SuzoHapp North America (formerly Happ Controls, Inc.) was a large manufacturer and distributor of input device components and related accessories for arcade games, vending machines, casino games, and industrial control systems in the U.S. Headquartered in Mount Prospect, Illinois, the company produced its own products locally until 2005, when it began outsourcing to China.

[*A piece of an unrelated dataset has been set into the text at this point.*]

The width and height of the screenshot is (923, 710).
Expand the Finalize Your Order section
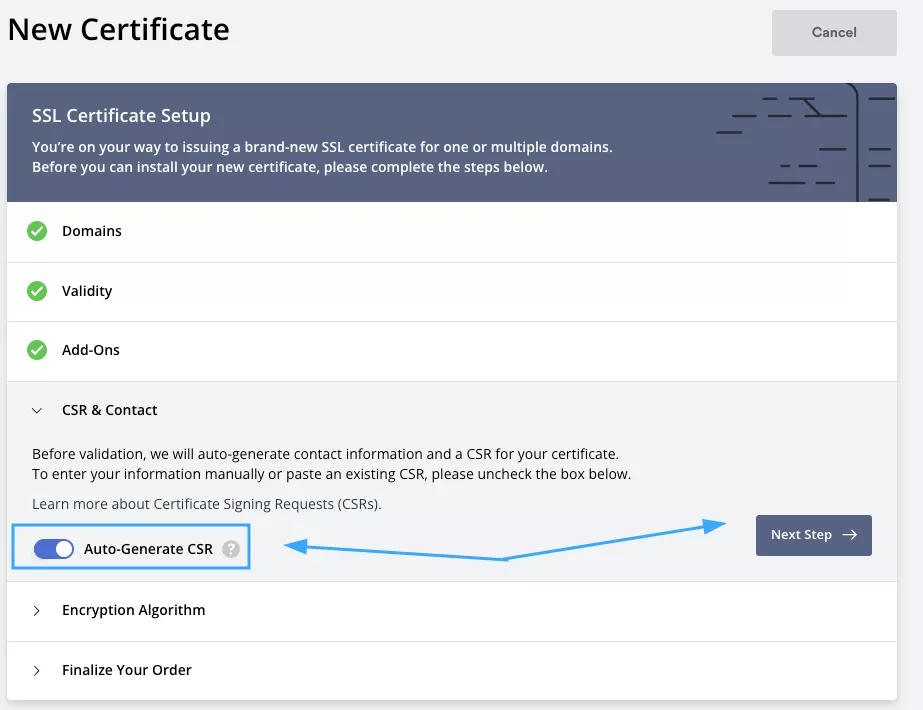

In July 2026, SuzoHapp ceased operations and closed its doors.

==History==

In 1986, Frank Happ was employed at the U.S. branch of Coin Controls, a U.K.-based company that manufactured coin doors and control systems for arcade machines. The company wanted to sell its controls division, which Happ purchased with a second mortgage on his home to form Happ Controls. His three children became employees of the company as they came of age, including Tom Happ who eventually took over from his father as president. In 1998, a distribution center was opened in Las Vegas to serve the local casino industry. In 2001, Happ purchased the assets of Midway Amusement Games, which was the original Midway Manufacturing Company that had been spun off from Midway Games. Happ also purchased the coin door division of Coin Controls, reuniting the two original business operations under his own enterprise. In 2004, the private equity firm Pfingsten Partners purchased a majority stake in Happ Controls. The infusion of capital enabled the purchase of the Netherlands-based manufacturer Suzo. The resulting merger produced the Suzo-Happ Group of companies, effectively doubling the company's revenue. In 2012, the Suzo-Happ Group was purchased by ACON Investments. Tom Happ remained the executive vice president of the Suzo-Happ Group until his departure in 2014.